Maintaining one’s knowledge base and skills in medicine is difficult. Expanding on that knowledge base is very difficult and time-consuming. In addition, confirming the validity of what one already “knows” is nearly impossible. Nevertheless, an effort should be made as often as reasonably possible to confirm that what one knows is, in fact, factual.

Medicine’s Roots are Inviolable

For many, Medicine is a calling. I knew I wanted to be a doctor when in my early teens. This was reinforced by the fact that my father was a doctor who, sometimes, discussed his pathology cases at home. The depth and breadth of what he knew was breathtaking and who would not want to be so immersed in and knowledgeable of one’s profession.

Caring for patients can be, simultaneously at times, the most exhilarating, invigorating, edifying, heart warming or heart wrenching experience. At times it can be positively spiritual. It is also, on occasion, maddeningly frustrating and, sadly, the frustrating aspect has been progressively less due to difficult patient interactions and more and more due to the environment in which medicine is practiced.

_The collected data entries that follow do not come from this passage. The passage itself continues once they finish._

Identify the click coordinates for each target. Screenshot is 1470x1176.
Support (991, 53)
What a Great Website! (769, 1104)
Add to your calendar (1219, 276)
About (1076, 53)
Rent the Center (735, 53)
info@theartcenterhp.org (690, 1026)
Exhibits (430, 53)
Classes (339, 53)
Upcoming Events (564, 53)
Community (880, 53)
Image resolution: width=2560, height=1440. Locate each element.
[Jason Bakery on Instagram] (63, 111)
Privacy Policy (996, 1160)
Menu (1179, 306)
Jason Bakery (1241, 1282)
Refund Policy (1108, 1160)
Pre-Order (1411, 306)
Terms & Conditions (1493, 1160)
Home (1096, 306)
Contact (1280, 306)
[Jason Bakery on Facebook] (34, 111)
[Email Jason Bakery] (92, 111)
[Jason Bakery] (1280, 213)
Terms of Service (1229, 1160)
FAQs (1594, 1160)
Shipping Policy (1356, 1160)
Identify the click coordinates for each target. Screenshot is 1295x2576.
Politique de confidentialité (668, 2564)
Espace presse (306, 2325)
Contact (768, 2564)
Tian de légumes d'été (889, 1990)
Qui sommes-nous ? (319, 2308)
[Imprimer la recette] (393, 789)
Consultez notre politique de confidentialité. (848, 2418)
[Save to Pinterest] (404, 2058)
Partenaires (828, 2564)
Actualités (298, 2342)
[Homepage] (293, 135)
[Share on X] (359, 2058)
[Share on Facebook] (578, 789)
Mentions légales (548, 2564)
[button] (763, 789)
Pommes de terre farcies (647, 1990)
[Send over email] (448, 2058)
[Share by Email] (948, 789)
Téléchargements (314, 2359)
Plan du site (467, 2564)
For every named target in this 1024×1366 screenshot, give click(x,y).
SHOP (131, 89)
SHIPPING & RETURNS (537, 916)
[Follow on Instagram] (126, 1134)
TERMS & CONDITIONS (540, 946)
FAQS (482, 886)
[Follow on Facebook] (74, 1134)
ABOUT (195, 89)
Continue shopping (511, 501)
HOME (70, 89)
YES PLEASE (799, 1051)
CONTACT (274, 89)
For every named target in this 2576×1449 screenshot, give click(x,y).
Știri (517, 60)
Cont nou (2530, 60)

I have said, and still believe that a doctor should love his or her patients. They become a part of the family and, just as with any family, there will occasionally be that difficult uncle or cousin who drives you mad. Nevertheless, he or she is still your relative and you love them nonetheless.

Forty years since receiving my degree, I have learned and experienced much more than I would have ever imagined, and a significant part of it has not been directly related to the narrow practice of medicine.

I am currently somewhat pessimistic about Medicine’s trajectory. I can see no fruitful remedy unless it comes from doctors and not the bureaucrats, big pharma and/or the government who currently hold the reins. Nevertheless, our patients continue to need us, probably more than ever, and this should be our guiding light.